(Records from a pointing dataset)
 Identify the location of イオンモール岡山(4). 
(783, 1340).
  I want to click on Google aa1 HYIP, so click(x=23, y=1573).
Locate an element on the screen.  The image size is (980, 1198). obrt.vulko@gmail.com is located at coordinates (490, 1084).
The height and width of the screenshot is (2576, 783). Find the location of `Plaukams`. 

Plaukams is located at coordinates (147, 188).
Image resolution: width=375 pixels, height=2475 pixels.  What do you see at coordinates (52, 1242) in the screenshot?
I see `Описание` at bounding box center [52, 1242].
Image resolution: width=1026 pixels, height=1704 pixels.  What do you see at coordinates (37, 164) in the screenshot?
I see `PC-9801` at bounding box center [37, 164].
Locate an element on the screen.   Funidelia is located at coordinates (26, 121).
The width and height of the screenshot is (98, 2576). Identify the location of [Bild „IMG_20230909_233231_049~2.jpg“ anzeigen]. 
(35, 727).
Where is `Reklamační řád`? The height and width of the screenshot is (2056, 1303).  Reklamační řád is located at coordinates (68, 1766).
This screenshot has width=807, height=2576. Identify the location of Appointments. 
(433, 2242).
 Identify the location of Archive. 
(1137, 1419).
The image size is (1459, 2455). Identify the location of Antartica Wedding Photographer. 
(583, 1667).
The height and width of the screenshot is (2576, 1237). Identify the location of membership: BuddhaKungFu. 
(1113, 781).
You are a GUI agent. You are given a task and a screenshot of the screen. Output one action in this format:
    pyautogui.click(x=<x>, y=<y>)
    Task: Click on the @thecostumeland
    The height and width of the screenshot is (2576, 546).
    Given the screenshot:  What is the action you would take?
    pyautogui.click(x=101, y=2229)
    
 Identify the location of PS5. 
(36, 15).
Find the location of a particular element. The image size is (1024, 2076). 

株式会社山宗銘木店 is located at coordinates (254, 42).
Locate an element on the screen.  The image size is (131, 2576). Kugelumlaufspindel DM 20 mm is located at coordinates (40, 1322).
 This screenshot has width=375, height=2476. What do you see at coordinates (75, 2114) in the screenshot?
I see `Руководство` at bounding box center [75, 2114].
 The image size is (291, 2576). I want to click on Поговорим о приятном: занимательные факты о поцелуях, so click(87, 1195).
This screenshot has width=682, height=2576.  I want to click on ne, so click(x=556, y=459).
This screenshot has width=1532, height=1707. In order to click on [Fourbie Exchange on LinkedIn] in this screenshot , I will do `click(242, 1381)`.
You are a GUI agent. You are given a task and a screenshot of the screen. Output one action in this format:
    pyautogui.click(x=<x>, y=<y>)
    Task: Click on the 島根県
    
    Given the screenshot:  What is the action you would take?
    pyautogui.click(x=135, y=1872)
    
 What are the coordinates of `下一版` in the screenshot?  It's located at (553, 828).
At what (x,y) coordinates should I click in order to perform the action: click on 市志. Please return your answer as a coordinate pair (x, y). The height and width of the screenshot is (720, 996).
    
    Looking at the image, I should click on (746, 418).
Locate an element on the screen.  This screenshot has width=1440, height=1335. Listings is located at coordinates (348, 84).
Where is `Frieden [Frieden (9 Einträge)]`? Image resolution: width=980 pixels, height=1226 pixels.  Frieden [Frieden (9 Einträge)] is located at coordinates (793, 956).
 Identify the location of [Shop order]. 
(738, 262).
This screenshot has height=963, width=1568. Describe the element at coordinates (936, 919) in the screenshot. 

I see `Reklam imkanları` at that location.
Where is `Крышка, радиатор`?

__Short problem__:
Reproduce verbatim every line of the records, from the line containing "I want to click on Google" down to the line containing "The image size is (291, 2576).", with both of those lines included.

__Complete response__:
  I want to click on Google aa1 HYIP, so click(x=23, y=1573).
Locate an element on the screen.  The image size is (980, 1198). obrt.vulko@gmail.com is located at coordinates (490, 1084).
The height and width of the screenshot is (2576, 783). Find the location of `Plaukams`. 

Plaukams is located at coordinates (147, 188).
Image resolution: width=375 pixels, height=2475 pixels.  What do you see at coordinates (52, 1242) in the screenshot?
I see `Описание` at bounding box center [52, 1242].
Image resolution: width=1026 pixels, height=1704 pixels.  What do you see at coordinates (37, 164) in the screenshot?
I see `PC-9801` at bounding box center [37, 164].
Locate an element on the screen.   Funidelia is located at coordinates (26, 121).
The width and height of the screenshot is (98, 2576). Identify the location of [Bild „IMG_20230909_233231_049~2.jpg“ anzeigen]. 
(35, 727).
Where is `Reklamační řád`? The height and width of the screenshot is (2056, 1303).  Reklamační řád is located at coordinates (68, 1766).
This screenshot has width=807, height=2576. Identify the location of Appointments. 
(433, 2242).
 Identify the location of Archive. 
(1137, 1419).
The image size is (1459, 2455). Identify the location of Antartica Wedding Photographer. 
(583, 1667).
The height and width of the screenshot is (2576, 1237). Identify the location of membership: BuddhaKungFu. 
(1113, 781).
You are a GUI agent. You are given a task and a screenshot of the screen. Output one action in this format:
    pyautogui.click(x=<x>, y=<y>)
    Task: Click on the @thecostumeland
    The height and width of the screenshot is (2576, 546).
    Given the screenshot:  What is the action you would take?
    pyautogui.click(x=101, y=2229)
    
 Identify the location of PS5. 
(36, 15).
Find the location of a particular element. The image size is (1024, 2076). 

株式会社山宗銘木店 is located at coordinates (254, 42).
Locate an element on the screen.  The image size is (131, 2576). Kugelumlaufspindel DM 20 mm is located at coordinates (40, 1322).
 This screenshot has width=375, height=2476. What do you see at coordinates (75, 2114) in the screenshot?
I see `Руководство` at bounding box center [75, 2114].
 The image size is (291, 2576). I want to click on Поговорим о приятном: занимательные факты о поцелуях, so click(87, 1195).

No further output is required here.